═════ Text excerpt

What to do about the decision by U.S. Supreme Court to
-- in the words of Wisconsin Senator Russ Feingold --
"(ignore) important principles of judicial restraint
and respect for precedent" in order to make
corporations the dominant players in American politics?

Of course, there will be legislative scrambling at the
local, state and federal levels. The decision by Chief
Justice John Roberts and four other justices to reject
history and precedent in order to put a radical pro-
corporate spin on the First Amendment throws into
question rules designed to regulate even the worst
campaign abuses by business interests.

Feingold, the Wisconsin Democrat who leant his name to
the McCain-Feingold Bipartisan Campaign Finance Reform
Act of 2002, will be working overtime to defend not
just the progress he has made as a reformer but a
century of clean-government legislation.

"It is important to note that the decision does not
affect McCain-Feingold's soft money ban, which will
continue to prevent corporate contributions to the
political parties from corrupting the political
process. But this decision was a terrible mistake,"
says the Wisconsin senator. "Presented with a
relatively narrow legal issue, the Supreme Court chose
to roll back laws that have limited the role of
corporate money in federal elections since Teddy
Roosevelt was president. Ignoring important principles
of judicial restraint and respect for precedent, the
Court has given corporate money a breathtaking new role
in federal campaigns. Just six years ago, the Court
said that the prohibition on corporations and unions
dipping into their treasuries to influence campaigns
was `firmly embedded in our law.' Yet this Court has
just upended that prohibition, and a century's worth of
campaign finance law designed to stem corruption in
government. The American people will pay dearly for
this decision when, more than ever, their voices are
drowned out by corporate spending in our federal
elections. In the coming weeks, I will work with my
colleagues to pass legislation restoring as many of the
critical restraints on corporate control of our
elections as possible."

══════════

» **Given request 1**:
Can you quote the entire excerpt about the Supreme Court campaign finance ruling, word for word?

═════ Data shown

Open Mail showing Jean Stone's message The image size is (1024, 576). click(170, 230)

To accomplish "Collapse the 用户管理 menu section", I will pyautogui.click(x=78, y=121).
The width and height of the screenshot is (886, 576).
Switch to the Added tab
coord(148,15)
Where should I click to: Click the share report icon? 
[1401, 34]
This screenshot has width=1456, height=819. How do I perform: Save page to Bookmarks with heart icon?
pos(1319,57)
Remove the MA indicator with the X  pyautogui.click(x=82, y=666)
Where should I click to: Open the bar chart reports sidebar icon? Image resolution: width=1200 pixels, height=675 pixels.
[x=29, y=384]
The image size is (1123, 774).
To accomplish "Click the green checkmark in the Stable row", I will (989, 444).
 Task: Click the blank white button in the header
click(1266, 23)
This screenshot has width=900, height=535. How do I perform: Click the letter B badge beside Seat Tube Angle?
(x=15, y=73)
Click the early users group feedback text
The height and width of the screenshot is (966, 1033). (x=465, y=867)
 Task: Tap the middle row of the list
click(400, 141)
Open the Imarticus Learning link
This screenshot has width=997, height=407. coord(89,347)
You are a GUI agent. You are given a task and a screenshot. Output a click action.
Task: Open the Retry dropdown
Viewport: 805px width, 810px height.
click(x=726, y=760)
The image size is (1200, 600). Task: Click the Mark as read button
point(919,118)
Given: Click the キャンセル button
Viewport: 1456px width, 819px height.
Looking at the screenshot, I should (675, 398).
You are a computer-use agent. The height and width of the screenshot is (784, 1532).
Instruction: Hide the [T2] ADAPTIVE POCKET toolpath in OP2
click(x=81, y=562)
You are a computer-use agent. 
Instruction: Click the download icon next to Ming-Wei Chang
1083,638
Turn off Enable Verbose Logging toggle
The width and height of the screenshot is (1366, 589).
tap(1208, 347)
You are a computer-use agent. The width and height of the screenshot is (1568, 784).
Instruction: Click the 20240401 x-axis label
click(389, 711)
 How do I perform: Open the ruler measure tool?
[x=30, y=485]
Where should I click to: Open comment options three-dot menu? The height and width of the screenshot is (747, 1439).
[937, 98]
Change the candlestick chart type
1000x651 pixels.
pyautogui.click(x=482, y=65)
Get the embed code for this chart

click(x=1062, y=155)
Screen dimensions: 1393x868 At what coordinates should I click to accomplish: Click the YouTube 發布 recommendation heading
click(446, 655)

══════════

» **Given request 2**:
Could you convert the listing, everything from the line containing "Where should I click to: Open the" down to the line containing "click(x=81, y=562)", both included, into a numbered list with blank lines left out?

» **Correct result 1**:
What to do about the decision by U.S. Supreme Court to
-- in the words of Wisconsin Senator Russ Feingold --
"(ignore) important principles of judicial restraint
and respect for precedent" in order to make
corporations the dominant players in American politics?

Of course, there will be legislative scrambling at the
local, state and federal levels. The decision by Chief
Justice John Roberts and four other justices to reject
history and precedent in order to put a radical pro-
corporate spin on the First Amendment throws into
question rules designed to regulate even the worst
campaign abuses by business interests.

Feingold, the Wisconsin Democrat who leant his name to
the McCain-Feingold Bipartisan Campaign Finance Reform
Act of 2002, will be working overtime to defend not
just the progress he has made as a reformer but a
century of clean-government legislation.

"It is important to note that the decision does not
affect McCain-Feingold's soft money ban, which will
continue to prevent corporate contributions to the
political parties from corrupting the political
process. But this decision was a terrible mistake,"
says the Wisconsin senator. "Presented with a
relatively narrow legal issue, the Supreme Court chose
to roll back laws that have limited the role of
corporate money in federal elections since Teddy
Roosevelt was president. Ignoring important principles
of judicial restraint and respect for precedent, the
Court has given corporate money a breathtaking new role
in federal campaigns. Just six years ago, the Court
said that the prohibition on corporations and unions
dipping into their treasuries to influence campaigns
was `firmly embedded in our law.' Yet this Court has
just upended that prohibition, and a century's worth of
campaign finance law designed to stem corruption in
government. The American people will pay dearly for
this decision when, more than ever, their voices are
drowned out by corporate spending in our federal
elections. In the coming weeks, I will work with my
colleagues to pass legislation restoring as many of the
critical restraints on corporate control of our
elections as possible."

» **Correct result 2**:
1. Where should I click to: Open the bar chart reports sidebar icon? Image resolution: width=1200 pixels, height=675 pixels.
2. [x=29, y=384]
3. The image size is (1123, 774).
4. To accomplish "Click the green checkmark in the Stable row", I will (989, 444).
5.  Task: Click the blank white button in the header
6. click(1266, 23)
7. This screenshot has width=900, height=535. How do I perform: Click the letter B badge beside Seat Tube Angle?
8. (x=15, y=73)
9. Click the early users group feedback text
10. The height and width of the screenshot is (966, 1033). (x=465, y=867)
11.  Task: Tap the middle row of the list
12. click(400, 141)
13. Open the Imarticus Learning link
14. This screenshot has width=997, height=407. coord(89,347)
15. You are a GUI agent. You are given a task and a screenshot. Output a click action.
16. Task: Open the Retry dropdown
17. Viewport: 805px width, 810px height.
18. click(x=726, y=760)
19. The image size is (1200, 600). Task: Click the Mark as read button
20. point(919,118)
21. Given: Click the キャンセル button
22. Viewport: 1456px width, 819px height.
23. Looking at the screenshot, I should (675, 398).
24. You are a computer-use agent. The height and width of the screenshot is (784, 1532).
25. Instruction: Hide the [T2] ADAPTIVE POCKET toolpath in OP2
26. click(x=81, y=562)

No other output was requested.